É nos fatos hiperbólicos que Thomas Vinterberg gosta de situar seus filmes, desde os tempos do movimento Dogma. São fatos raros, porém reveladores da natureza dos homens, hipócritas, insensíveis, não raro monstruosos –em sua visão. Em “Druk”, isso não é tão diferente.

Aqui, temos no centro das coisas Martin, vivido por Mads Mikkelsen, um professor de meia-idade e deprimido, sem estímulo nem para dar aulas. O pouco caso de seus alunos corresponde ao desprezo de sua mulher.

Quando tudo parece prestes a desmoronar na vida de Martin, um outro professor, seu colega na escola, descobre a estranha teoria de um pensador norueguês segundo a qual os homens nascem com 0,05% a menos de álcool no sangue. Ele propõe aos colegas mais próximos, um grupo de quatro, fazer a experiência –tomar uns goles antes da aula.

Martin resiste, como se sua depressão fosse uma segunda natureza, mas logo cede e toma um gole antes de ministrar uma aula. Os resultados são, no mínimo, fantásticos. De uma hora para outra, o professor até ali burocrático ganha nova vida e se torna capaz de interessar os alunos, de lecionar.

Em casa, as coisas não são muito diferentes. Em pouco tempo, a mulher nota o aparecimento de um novo Martin, ou antes, agora Martin se parece com aquele que ela conheceu anos atrás, em sua juventude.

Mas o elo central da vida de Martin agora são os três colegas com quem divide o segredo da nova e magnífica vida, com quem estabelece forte cumplicidade. Os drinques se sucedem. A experiência bem-sucedida se aprofunda, as doses vão aumentando.

Creditemos a Vinterberg a capacidade de criar certa tensão a respeito do destino de Martin –até onde ele embarcará nessa viagem, já que visivelmente o aumento das doses começa a provocar alterações bem menos desejáveis do que aquelas do início. A solução disso é o que veremos na segunda parte do filme.

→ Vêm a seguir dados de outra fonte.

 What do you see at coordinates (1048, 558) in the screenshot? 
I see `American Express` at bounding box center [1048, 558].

Digamos, sem revelar o final, que Vinterberg se mantém distante da abordagem moralista da bebida que marcou o cinema americano durante certo tempo. Sua questão parece ser outra, recorrente em seus filmes. Quem somos nós, os humanos? Em “Druk”, a presença ou ausência de bebida na vida das pessoas parece assinalar uma dupla natureza no humano. O álcool, ou qualquer outra substância pode nos transformar. Não importa se a mudança é para melhor ou pior, o importante é que exista.

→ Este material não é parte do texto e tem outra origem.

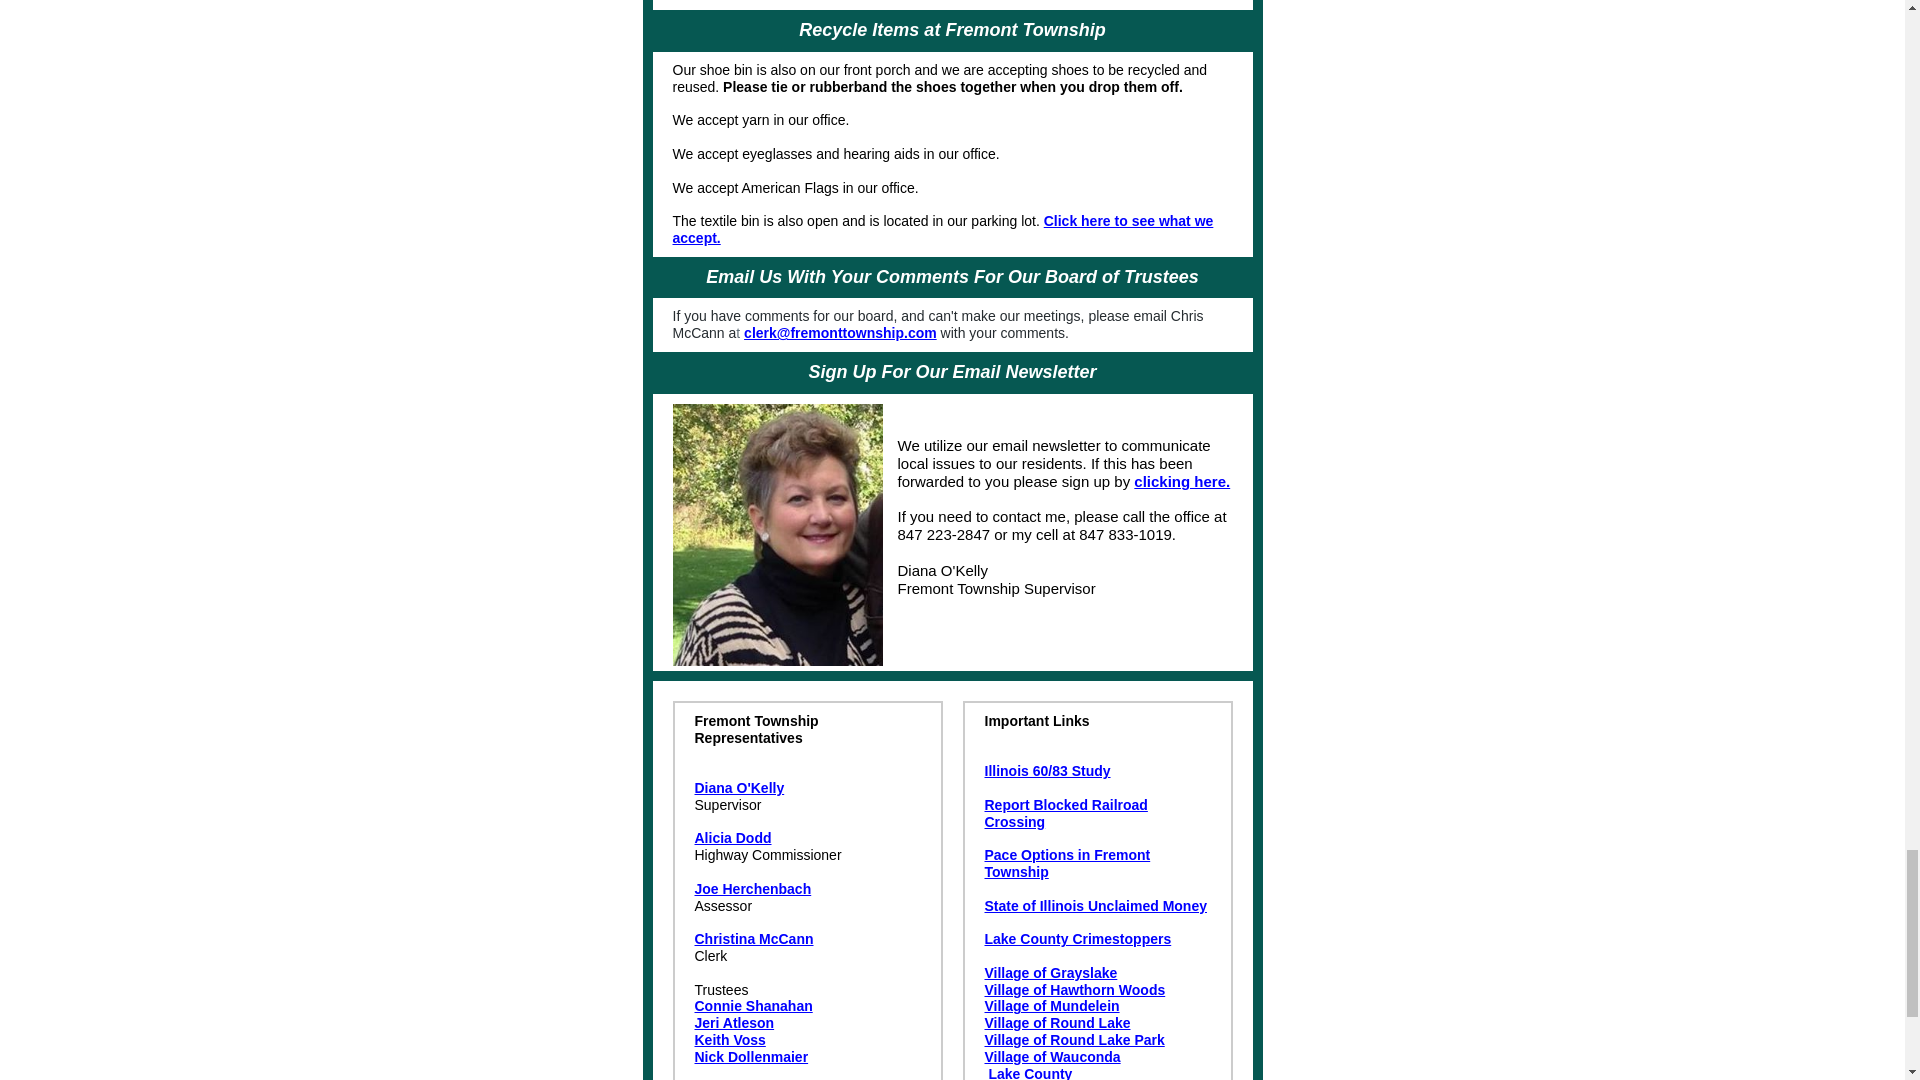 This screenshot has height=1080, width=1920. I want to click on Lake County, so click(1030, 1072).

O homem sofre de uma fragilidade essencial, que não diz respeito à psicologia, portanto ao individual, nem à sociedade (estamos na paradisíaca Dinamarca, não esquecer), mas a sua própria constituição neurológica.

Teria isso algo a ver com as lamentáveis reações dos cidadãos que em “A Caça”, por exemplo, viravam as costas aos fatos para condenar um professor acusado injustamente de molestar uma criança? Estamos na circunstância oposta, mas a fragilidade é a mesma. Talvez com uns goles a mais aqueles bons cidadãos fossem capazes de pôr a verdade acima de suas convicções e, sobretudo, do desejo de causar dano a outra pessoa. Mas, se tomassem esses goles a mais, aonde iriam parar?

É uma questão, sem dúvida. Mas vamos convir que o humano propõe outras mais urgentes. A vantagem dessa que o autor propõe é proporcionar algum sensacionalismo, o que sempre é bom para chamar a atenção, mas não tão mais do que isso.